=== Items ===

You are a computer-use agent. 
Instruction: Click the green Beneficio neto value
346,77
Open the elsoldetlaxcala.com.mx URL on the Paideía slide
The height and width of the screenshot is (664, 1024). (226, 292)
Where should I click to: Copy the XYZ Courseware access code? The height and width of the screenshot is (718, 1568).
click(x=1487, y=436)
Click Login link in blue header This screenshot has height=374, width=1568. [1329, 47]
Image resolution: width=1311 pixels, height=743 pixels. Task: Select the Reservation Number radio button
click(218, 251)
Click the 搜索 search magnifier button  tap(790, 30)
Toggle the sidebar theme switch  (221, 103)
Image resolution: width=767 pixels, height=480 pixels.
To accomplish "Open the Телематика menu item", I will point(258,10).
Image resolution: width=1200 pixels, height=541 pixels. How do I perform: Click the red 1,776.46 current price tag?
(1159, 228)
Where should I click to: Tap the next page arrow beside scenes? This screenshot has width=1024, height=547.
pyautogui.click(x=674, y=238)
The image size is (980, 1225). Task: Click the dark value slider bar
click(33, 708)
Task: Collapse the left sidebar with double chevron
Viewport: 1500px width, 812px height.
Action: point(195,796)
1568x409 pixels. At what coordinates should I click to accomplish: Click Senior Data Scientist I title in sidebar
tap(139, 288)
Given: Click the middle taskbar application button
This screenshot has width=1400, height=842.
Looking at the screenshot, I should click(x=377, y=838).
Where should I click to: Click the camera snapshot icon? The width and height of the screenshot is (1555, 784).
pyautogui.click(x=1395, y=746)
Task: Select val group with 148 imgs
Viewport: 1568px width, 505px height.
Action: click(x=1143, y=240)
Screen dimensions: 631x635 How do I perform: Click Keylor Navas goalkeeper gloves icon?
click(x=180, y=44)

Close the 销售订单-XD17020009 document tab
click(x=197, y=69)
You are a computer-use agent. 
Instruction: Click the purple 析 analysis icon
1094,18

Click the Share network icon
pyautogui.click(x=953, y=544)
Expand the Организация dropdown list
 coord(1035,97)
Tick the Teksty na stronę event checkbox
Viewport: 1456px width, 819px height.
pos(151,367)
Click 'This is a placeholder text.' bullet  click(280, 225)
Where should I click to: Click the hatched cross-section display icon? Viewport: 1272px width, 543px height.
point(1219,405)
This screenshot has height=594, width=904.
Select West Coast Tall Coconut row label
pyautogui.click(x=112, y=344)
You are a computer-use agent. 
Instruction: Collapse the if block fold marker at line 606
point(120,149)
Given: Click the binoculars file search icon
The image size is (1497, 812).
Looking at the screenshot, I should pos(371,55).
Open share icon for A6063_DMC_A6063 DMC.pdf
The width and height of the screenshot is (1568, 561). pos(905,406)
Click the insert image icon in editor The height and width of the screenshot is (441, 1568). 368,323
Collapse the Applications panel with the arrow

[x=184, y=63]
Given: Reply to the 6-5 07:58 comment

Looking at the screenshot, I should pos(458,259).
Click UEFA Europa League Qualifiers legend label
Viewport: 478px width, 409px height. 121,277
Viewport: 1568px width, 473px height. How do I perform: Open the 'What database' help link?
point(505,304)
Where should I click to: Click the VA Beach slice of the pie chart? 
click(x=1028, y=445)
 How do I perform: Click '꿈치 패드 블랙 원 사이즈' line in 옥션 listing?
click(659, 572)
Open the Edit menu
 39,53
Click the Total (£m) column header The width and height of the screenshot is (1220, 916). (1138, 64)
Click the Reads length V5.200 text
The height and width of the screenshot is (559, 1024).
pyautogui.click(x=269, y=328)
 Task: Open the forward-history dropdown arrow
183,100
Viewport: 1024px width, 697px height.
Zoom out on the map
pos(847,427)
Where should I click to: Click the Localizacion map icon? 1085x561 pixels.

===

**What needs to be done:**
Could you reproduce the rows from the line with "Where should I click to: Click the hatched" to the line with "click(x=1028, y=445)", substituting "donut chart" for "pie chart" and changing nothing else?

**Task response:**
Where should I click to: Click the hatched cross-section display icon? Viewport: 1272px width, 543px height.
point(1219,405)
This screenshot has height=594, width=904.
Select West Coast Tall Coconut row label
pyautogui.click(x=112, y=344)
You are a computer-use agent. 
Instruction: Collapse the if block fold marker at line 606
point(120,149)
Given: Click the binoculars file search icon
The image size is (1497, 812).
Looking at the screenshot, I should pos(371,55).
Open share icon for A6063_DMC_A6063 DMC.pdf
The width and height of the screenshot is (1568, 561). pos(905,406)
Click the insert image icon in editor The height and width of the screenshot is (441, 1568). 368,323
Collapse the Applications panel with the arrow

[x=184, y=63]
Given: Reply to the 6-5 07:58 comment

Looking at the screenshot, I should pos(458,259).
Click UEFA Europa League Qualifiers legend label
Viewport: 478px width, 409px height. 121,277
Viewport: 1568px width, 473px height. How do I perform: Open the 'What database' help link?
point(505,304)
Where should I click to: Click the VA Beach slice of the donut chart? 
click(x=1028, y=445)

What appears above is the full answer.